Provided entries Block Start

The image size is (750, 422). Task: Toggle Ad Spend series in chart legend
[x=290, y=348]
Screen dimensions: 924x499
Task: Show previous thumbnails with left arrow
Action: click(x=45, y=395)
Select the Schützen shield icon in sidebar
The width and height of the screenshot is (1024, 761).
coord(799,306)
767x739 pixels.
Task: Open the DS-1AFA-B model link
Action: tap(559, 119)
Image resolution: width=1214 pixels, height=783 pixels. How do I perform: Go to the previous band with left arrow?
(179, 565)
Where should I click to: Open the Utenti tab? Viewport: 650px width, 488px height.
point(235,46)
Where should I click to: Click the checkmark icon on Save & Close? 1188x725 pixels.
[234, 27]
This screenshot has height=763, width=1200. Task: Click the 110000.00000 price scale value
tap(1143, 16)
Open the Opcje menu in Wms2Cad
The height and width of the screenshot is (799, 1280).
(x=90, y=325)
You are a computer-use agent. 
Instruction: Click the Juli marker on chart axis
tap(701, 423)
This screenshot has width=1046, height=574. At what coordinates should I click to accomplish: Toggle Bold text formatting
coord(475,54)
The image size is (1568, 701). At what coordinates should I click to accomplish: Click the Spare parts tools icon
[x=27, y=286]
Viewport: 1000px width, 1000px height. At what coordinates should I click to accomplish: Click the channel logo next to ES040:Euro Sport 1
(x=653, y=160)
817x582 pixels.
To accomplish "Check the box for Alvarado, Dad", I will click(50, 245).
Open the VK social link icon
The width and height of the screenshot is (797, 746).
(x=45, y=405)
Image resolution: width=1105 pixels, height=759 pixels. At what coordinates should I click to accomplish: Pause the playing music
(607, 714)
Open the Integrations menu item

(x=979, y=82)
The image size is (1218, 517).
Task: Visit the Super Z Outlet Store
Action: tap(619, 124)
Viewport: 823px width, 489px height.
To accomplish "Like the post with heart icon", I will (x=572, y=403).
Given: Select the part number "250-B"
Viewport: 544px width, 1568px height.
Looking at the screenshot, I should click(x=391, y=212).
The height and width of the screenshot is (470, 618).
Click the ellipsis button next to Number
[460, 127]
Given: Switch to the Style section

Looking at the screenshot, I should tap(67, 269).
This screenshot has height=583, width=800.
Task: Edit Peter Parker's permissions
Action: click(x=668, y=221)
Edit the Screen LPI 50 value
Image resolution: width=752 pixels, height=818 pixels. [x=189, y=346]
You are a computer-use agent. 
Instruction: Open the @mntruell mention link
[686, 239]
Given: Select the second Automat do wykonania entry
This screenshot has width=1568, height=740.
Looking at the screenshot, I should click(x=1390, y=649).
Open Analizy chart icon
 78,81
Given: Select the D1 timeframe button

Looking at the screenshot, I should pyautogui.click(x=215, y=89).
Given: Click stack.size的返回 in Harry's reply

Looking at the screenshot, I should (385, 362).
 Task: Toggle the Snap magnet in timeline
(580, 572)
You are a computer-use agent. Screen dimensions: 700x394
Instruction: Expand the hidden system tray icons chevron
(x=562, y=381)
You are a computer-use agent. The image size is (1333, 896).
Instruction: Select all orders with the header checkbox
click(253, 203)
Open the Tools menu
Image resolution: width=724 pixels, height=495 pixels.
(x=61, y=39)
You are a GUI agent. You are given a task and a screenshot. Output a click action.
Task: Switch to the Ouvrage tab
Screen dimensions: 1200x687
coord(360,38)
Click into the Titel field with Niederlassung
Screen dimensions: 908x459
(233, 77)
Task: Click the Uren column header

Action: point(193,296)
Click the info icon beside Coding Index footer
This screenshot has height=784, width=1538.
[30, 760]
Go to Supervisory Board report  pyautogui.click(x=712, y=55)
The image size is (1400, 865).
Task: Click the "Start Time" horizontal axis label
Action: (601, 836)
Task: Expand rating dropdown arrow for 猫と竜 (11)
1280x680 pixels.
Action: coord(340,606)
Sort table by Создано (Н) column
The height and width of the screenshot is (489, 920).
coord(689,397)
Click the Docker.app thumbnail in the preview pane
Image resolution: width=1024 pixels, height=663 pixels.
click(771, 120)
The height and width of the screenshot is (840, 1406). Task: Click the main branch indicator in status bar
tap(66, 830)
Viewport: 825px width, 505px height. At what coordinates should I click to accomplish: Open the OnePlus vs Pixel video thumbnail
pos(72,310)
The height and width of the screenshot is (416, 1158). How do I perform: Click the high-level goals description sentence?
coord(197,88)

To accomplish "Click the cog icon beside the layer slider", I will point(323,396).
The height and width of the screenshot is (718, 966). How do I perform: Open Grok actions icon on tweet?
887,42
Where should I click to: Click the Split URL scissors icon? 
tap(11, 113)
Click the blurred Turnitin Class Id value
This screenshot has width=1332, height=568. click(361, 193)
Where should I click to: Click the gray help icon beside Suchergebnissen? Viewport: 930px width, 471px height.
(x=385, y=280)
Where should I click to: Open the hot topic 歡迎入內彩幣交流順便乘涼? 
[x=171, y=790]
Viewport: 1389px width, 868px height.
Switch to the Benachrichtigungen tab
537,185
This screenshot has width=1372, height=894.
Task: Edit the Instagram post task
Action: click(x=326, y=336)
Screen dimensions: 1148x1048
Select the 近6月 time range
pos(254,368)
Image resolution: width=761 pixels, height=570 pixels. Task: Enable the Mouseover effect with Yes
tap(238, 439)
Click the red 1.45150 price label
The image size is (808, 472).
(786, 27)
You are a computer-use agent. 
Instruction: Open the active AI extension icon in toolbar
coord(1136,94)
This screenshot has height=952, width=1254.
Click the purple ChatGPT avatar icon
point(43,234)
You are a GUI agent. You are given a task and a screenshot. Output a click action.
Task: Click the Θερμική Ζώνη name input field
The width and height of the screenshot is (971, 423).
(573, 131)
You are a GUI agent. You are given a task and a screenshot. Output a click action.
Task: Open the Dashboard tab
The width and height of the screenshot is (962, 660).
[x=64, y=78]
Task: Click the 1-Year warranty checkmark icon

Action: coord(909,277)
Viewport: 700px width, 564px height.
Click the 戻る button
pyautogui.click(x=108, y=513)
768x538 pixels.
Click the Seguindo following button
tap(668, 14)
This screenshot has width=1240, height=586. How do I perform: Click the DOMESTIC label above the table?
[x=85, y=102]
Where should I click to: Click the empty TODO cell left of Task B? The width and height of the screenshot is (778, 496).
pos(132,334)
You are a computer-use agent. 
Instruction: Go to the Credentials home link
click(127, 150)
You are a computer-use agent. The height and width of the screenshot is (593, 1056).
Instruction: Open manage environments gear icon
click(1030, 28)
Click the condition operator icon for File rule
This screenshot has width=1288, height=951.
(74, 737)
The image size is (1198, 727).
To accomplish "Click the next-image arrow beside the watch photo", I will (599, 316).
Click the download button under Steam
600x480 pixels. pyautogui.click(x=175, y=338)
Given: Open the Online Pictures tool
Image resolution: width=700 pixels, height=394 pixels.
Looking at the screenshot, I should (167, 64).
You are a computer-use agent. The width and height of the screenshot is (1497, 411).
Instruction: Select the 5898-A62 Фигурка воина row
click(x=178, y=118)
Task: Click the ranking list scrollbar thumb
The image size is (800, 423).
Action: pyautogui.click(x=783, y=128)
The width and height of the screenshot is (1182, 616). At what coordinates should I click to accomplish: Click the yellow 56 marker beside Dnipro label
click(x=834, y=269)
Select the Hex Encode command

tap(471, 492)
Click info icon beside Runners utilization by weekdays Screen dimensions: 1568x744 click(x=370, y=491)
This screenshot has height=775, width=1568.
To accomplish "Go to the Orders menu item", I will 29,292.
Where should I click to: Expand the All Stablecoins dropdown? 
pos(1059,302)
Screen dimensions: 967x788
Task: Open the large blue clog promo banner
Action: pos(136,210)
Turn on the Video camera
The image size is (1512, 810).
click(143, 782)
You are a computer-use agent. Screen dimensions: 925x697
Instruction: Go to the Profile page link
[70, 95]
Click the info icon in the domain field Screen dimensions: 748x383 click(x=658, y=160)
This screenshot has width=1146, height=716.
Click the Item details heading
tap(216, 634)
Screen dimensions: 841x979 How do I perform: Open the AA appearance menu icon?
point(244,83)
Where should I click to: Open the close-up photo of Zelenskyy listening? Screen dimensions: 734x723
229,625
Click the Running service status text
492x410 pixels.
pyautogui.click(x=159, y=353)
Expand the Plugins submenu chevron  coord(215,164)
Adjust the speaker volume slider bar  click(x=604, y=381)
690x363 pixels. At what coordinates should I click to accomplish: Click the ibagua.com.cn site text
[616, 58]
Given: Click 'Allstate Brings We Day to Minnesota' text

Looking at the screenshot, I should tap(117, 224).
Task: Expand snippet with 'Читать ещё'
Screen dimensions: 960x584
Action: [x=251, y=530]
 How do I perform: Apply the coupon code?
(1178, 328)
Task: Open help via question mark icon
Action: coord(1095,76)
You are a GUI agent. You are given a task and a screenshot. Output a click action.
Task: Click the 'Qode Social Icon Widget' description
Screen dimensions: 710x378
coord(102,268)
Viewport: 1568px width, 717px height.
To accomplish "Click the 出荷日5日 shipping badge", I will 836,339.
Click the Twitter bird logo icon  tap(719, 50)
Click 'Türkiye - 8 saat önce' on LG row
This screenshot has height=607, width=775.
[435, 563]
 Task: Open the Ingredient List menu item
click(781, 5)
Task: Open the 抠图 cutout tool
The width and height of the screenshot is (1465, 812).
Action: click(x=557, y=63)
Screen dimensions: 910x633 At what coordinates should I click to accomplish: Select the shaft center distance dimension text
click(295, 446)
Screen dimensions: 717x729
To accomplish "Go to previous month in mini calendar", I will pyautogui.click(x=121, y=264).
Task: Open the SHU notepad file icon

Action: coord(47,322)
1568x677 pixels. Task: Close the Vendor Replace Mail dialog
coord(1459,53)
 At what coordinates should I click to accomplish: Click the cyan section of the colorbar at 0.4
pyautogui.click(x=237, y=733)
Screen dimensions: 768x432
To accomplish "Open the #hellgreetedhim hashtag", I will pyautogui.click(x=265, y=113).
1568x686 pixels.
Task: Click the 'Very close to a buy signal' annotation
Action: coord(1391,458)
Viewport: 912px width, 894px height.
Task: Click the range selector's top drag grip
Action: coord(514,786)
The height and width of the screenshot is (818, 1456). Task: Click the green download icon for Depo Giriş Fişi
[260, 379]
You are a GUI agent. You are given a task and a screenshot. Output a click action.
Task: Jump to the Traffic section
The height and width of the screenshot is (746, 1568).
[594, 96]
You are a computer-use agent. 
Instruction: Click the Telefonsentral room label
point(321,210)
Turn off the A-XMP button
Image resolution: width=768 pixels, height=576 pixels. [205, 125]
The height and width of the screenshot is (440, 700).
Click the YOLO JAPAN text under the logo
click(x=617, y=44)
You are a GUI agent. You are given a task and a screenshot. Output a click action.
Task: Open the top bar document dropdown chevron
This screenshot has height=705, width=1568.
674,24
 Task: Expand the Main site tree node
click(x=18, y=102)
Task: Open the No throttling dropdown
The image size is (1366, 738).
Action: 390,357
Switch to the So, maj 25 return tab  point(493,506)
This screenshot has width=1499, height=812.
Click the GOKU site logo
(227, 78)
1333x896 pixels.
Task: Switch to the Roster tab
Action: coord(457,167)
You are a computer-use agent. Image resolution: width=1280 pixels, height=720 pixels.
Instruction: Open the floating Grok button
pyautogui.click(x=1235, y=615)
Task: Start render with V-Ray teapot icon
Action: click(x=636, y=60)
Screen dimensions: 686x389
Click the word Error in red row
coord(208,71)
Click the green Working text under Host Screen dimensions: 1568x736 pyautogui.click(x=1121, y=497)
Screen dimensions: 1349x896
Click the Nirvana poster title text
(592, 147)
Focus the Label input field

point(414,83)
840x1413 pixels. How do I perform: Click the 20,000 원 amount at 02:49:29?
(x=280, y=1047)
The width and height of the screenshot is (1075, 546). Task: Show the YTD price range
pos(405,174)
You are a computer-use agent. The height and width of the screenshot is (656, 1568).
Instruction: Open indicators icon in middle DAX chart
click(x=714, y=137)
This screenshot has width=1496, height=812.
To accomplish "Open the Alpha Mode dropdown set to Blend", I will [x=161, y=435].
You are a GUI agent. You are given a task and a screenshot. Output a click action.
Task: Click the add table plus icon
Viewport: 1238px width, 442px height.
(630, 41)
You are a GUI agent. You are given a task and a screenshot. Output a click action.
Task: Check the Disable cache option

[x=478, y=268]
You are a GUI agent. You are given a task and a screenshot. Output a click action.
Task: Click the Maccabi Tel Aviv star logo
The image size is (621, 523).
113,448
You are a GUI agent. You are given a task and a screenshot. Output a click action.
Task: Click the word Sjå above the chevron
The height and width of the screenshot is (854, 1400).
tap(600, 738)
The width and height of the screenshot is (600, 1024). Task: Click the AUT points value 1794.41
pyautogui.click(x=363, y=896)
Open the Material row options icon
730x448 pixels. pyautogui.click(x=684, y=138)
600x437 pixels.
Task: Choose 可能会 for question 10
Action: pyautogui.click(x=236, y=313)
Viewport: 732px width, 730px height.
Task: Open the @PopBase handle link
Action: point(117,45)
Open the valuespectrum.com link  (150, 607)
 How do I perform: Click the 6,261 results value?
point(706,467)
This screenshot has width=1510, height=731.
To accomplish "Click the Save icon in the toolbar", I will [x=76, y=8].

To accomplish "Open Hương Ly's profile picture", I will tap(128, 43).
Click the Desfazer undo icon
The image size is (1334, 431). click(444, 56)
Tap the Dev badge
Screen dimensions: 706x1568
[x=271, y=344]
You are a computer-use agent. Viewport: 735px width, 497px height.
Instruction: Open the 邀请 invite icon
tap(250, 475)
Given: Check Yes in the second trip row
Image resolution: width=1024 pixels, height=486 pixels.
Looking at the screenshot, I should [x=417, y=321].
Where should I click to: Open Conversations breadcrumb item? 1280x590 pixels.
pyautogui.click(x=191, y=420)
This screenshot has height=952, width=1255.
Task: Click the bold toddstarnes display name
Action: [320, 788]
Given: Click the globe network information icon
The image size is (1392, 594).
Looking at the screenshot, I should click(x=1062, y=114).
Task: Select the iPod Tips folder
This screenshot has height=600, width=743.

Provided entries Block End

Please copy, exactly as written, every line in the listing above from the line with "The width and height of the screenshot is (1465, 812)." up to and including the line with "Screen dimensions: 768x432".

The width and height of the screenshot is (1465, 812).
Action: click(x=557, y=63)
Screen dimensions: 910x633 At what coordinates should I click to accomplish: Select the shaft center distance dimension text
click(295, 446)
Screen dimensions: 717x729
To accomplish "Go to previous month in mini calendar", I will pyautogui.click(x=121, y=264).
Task: Open the SHU notepad file icon

Action: coord(47,322)
1568x677 pixels. Task: Close the Vendor Replace Mail dialog
coord(1459,53)
 At what coordinates should I click to accomplish: Click the cyan section of the colorbar at 0.4
pyautogui.click(x=237, y=733)
Screen dimensions: 768x432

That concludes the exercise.